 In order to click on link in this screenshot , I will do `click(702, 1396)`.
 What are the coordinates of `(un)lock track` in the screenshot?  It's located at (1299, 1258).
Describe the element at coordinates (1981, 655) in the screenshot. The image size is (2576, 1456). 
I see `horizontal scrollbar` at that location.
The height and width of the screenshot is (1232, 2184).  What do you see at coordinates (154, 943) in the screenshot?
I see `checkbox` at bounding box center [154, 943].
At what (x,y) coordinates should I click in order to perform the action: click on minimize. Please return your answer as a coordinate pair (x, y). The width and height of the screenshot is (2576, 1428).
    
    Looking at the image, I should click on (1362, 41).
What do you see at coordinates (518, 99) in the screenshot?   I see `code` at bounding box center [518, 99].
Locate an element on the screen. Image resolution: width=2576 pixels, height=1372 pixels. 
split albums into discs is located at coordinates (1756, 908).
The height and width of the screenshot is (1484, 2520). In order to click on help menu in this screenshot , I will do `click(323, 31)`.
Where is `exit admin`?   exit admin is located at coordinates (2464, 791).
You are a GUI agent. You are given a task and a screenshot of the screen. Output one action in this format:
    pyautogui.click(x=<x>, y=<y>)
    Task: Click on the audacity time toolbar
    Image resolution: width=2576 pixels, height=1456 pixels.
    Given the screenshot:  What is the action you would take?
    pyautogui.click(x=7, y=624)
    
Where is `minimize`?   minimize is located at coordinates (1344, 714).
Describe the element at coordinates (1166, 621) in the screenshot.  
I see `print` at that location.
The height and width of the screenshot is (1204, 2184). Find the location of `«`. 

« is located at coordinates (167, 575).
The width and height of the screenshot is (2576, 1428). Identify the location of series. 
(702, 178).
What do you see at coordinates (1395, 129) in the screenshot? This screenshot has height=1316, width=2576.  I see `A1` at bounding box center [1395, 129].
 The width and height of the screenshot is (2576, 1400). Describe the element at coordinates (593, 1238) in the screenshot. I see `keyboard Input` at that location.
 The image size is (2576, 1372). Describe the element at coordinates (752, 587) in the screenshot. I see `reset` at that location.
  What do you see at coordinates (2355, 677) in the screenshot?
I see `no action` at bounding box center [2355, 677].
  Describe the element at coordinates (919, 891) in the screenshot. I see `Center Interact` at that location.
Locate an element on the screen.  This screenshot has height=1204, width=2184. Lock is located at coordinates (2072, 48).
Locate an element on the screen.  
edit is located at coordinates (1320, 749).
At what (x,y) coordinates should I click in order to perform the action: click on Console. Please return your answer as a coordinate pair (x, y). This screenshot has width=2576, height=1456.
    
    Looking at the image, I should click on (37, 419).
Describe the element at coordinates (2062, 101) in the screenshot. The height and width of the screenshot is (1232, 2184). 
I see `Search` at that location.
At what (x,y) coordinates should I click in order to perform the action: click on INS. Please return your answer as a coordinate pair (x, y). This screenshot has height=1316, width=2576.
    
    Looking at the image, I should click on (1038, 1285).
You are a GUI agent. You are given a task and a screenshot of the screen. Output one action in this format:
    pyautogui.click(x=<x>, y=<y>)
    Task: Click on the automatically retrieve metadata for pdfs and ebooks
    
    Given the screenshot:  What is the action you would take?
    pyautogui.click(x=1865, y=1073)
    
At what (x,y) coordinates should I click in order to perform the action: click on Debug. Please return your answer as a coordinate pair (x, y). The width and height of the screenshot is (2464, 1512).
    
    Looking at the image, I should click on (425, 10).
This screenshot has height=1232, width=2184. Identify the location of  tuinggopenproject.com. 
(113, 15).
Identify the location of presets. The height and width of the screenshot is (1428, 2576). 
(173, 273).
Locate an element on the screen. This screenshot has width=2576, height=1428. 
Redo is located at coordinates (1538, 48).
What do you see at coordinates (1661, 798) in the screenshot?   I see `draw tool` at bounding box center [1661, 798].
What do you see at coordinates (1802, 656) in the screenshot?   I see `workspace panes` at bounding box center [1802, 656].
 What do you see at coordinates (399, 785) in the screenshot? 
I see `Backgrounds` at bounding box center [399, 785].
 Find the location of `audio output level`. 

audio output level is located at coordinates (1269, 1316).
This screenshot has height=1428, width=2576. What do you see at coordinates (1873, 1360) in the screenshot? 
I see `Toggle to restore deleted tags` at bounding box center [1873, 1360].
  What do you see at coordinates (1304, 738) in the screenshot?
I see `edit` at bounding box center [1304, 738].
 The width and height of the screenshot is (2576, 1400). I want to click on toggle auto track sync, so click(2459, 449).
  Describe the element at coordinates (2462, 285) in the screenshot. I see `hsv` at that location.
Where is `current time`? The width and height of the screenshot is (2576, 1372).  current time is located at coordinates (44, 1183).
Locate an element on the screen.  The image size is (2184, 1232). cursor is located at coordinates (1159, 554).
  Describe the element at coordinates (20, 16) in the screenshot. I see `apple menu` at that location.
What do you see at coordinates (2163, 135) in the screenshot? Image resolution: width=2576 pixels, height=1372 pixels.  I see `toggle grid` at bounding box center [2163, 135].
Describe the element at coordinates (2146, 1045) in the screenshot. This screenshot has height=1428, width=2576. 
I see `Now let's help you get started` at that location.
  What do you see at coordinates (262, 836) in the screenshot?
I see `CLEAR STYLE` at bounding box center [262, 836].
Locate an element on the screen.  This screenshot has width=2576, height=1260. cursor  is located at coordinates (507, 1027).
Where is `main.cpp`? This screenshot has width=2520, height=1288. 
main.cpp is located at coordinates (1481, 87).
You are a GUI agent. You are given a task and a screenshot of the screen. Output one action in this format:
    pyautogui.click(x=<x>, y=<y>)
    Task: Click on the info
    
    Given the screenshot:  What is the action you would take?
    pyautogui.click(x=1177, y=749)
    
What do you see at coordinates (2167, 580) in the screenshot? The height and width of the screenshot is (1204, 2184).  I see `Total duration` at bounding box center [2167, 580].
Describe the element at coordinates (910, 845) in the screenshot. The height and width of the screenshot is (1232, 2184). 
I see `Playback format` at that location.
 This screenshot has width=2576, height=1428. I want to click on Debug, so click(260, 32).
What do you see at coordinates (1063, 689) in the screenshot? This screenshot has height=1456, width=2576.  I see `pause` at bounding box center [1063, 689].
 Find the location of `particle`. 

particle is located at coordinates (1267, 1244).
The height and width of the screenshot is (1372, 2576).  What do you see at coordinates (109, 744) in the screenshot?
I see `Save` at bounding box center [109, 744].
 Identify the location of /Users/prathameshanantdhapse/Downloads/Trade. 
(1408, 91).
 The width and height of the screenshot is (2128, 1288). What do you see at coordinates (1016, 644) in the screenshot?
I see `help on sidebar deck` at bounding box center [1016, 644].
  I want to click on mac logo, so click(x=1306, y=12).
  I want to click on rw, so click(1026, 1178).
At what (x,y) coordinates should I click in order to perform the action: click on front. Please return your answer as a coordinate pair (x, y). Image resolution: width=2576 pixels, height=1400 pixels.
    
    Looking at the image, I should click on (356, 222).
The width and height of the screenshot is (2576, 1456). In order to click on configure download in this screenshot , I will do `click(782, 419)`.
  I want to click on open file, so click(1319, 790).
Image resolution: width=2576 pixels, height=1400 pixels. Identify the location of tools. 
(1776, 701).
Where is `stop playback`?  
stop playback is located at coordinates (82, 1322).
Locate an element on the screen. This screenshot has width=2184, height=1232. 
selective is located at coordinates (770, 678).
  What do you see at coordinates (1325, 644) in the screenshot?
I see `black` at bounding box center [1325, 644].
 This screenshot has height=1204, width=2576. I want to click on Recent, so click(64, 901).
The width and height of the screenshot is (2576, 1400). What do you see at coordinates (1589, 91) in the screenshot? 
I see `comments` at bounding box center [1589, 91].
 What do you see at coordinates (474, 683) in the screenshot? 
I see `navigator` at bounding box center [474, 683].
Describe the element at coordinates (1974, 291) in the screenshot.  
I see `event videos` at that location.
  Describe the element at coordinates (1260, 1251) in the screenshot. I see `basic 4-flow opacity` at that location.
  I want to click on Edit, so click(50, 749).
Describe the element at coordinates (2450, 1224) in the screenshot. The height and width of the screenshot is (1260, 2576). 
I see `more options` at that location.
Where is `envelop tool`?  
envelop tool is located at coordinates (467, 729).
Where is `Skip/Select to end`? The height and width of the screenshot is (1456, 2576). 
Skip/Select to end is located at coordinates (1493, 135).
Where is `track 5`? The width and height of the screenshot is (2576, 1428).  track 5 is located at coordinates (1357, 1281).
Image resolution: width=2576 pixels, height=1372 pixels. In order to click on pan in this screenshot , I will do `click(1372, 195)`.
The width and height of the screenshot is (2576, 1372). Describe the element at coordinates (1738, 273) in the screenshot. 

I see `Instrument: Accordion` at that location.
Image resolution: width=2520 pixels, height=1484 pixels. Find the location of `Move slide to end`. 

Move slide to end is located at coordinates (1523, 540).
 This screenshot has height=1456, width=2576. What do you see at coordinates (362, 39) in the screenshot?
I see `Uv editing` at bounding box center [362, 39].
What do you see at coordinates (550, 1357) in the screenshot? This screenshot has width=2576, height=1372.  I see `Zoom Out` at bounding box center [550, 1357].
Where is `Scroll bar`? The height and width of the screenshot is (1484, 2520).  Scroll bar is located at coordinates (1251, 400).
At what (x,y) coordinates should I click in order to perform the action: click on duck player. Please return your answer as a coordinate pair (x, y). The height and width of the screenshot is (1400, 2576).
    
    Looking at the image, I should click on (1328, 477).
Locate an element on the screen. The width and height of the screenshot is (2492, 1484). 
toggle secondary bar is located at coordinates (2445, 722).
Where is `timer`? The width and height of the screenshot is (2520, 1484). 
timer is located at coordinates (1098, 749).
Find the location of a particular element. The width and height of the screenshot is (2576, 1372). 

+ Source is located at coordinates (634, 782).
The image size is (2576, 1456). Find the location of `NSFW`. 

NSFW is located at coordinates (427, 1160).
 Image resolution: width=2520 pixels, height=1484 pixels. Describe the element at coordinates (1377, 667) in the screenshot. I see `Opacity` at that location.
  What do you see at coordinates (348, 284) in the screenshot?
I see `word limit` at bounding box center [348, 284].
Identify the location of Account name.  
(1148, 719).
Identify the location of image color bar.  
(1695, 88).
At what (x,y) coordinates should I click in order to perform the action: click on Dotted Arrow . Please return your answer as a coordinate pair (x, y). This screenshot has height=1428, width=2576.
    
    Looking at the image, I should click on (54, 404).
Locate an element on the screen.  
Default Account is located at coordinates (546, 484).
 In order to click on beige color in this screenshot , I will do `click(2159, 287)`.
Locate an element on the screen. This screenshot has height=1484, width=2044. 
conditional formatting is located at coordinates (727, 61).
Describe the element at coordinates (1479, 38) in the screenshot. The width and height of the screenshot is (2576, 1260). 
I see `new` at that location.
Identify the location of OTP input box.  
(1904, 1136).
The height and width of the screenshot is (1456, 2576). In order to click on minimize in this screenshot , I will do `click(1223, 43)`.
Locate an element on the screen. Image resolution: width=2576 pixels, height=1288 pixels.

**********

Exercise brief: Rewrite everything from the line containing "coordinates (1251, 400)." down to the line containing "(1148, 719).", with "Find the location of" changed to "Locate" and nothing else altered.

Solution to the exercise:
Where is `Scroll bar`? The height and width of the screenshot is (1484, 2520).  Scroll bar is located at coordinates (1251, 400).
At what (x,y) coordinates should I click in order to perform the action: click on duck player. Please return your answer as a coordinate pair (x, y). The height and width of the screenshot is (1400, 2576).
    
    Looking at the image, I should click on (1328, 477).
Locate an element on the screen. The width and height of the screenshot is (2492, 1484). 
toggle secondary bar is located at coordinates (2445, 722).
Where is `timer`? The width and height of the screenshot is (2520, 1484). 
timer is located at coordinates (1098, 749).
Locate a particular element. The width and height of the screenshot is (2576, 1372). 

+ Source is located at coordinates (634, 782).
The image size is (2576, 1456). Locate `NSFW`. 

NSFW is located at coordinates (427, 1160).
 Image resolution: width=2520 pixels, height=1484 pixels. Describe the element at coordinates (1377, 667) in the screenshot. I see `Opacity` at that location.
  What do you see at coordinates (348, 284) in the screenshot?
I see `word limit` at bounding box center [348, 284].
Identify the location of Account name.  
(1148, 719).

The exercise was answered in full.